BRIEF: Find the line with "Image resolution: width=392" in the records below, then please transcribe it and every later line exactly, omitting the pictures and adding nothing.

Saved entries
━━━━━━━━━━━━━━━━━━━━

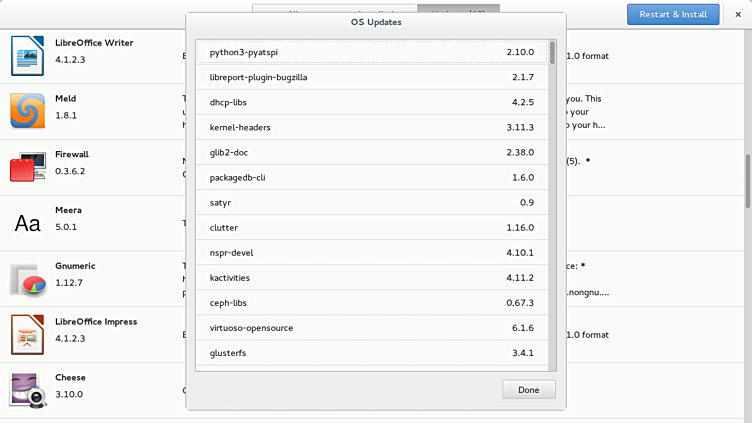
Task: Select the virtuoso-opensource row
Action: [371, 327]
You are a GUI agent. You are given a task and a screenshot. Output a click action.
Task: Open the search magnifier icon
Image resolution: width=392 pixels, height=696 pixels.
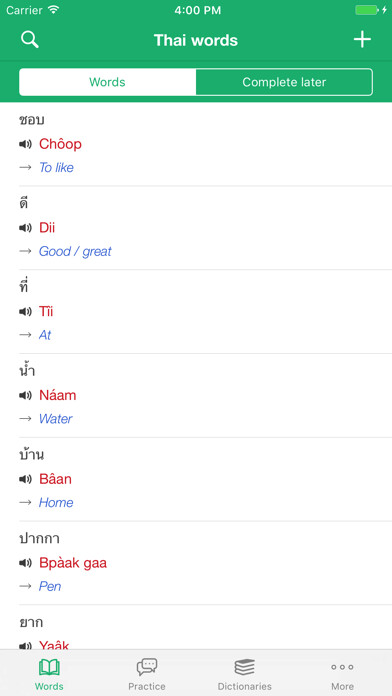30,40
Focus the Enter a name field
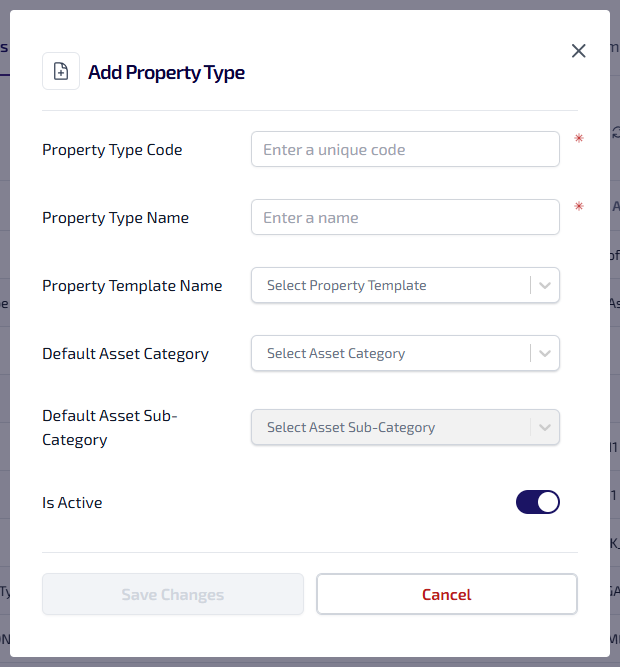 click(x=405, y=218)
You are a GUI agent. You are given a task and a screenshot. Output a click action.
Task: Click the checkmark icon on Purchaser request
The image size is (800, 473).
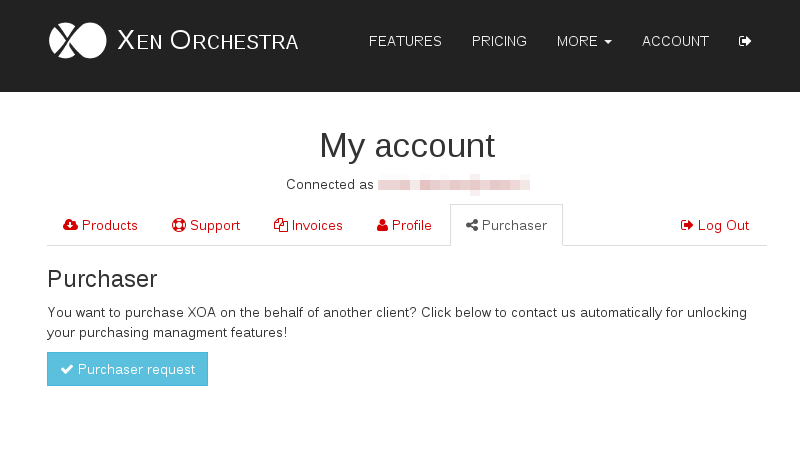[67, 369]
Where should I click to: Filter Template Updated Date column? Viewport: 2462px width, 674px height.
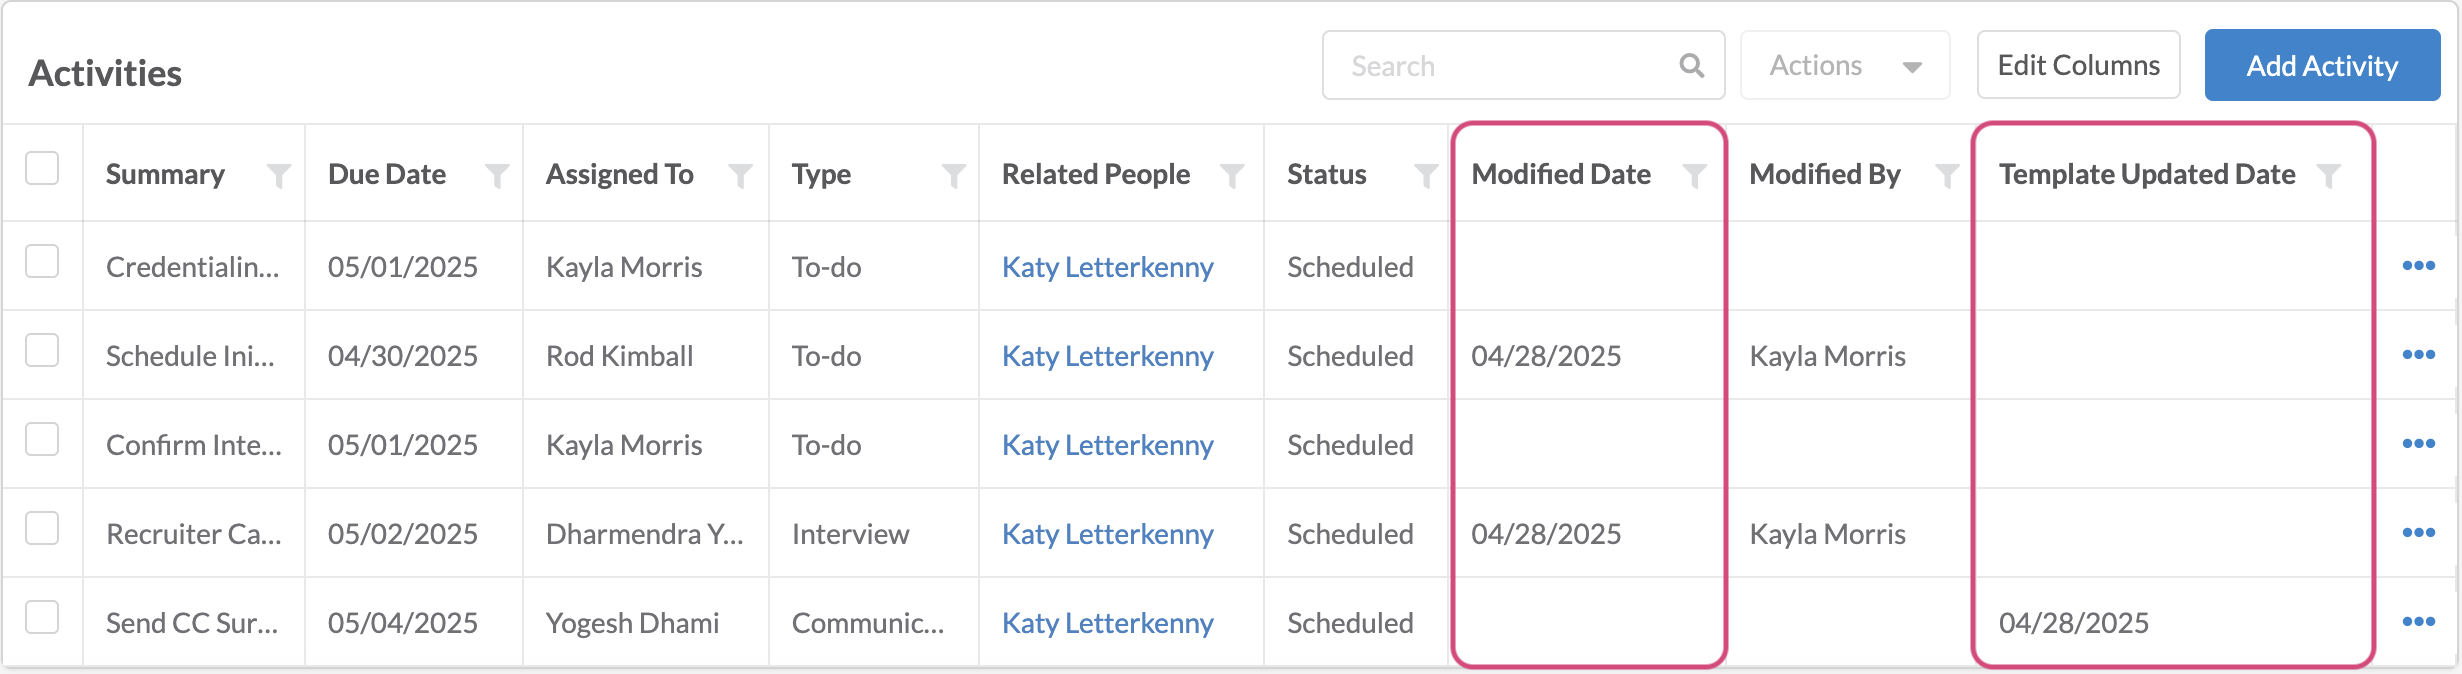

━━━━━━━━━━━━━━━━━━━━

ANSWER BOX:
Image resolution: width=392 pixels, height=696 pixels.
30,40
Focus the Enter a name field
 click(x=405, y=218)
You are a GUI agent. You are given a task and a screenshot. Output a click action.
Task: Click the checkmark icon on Purchaser request
The image size is (800, 473).
[67, 369]
Where should I click to: Filter Template Updated Date column? Viewport: 2462px width, 674px height.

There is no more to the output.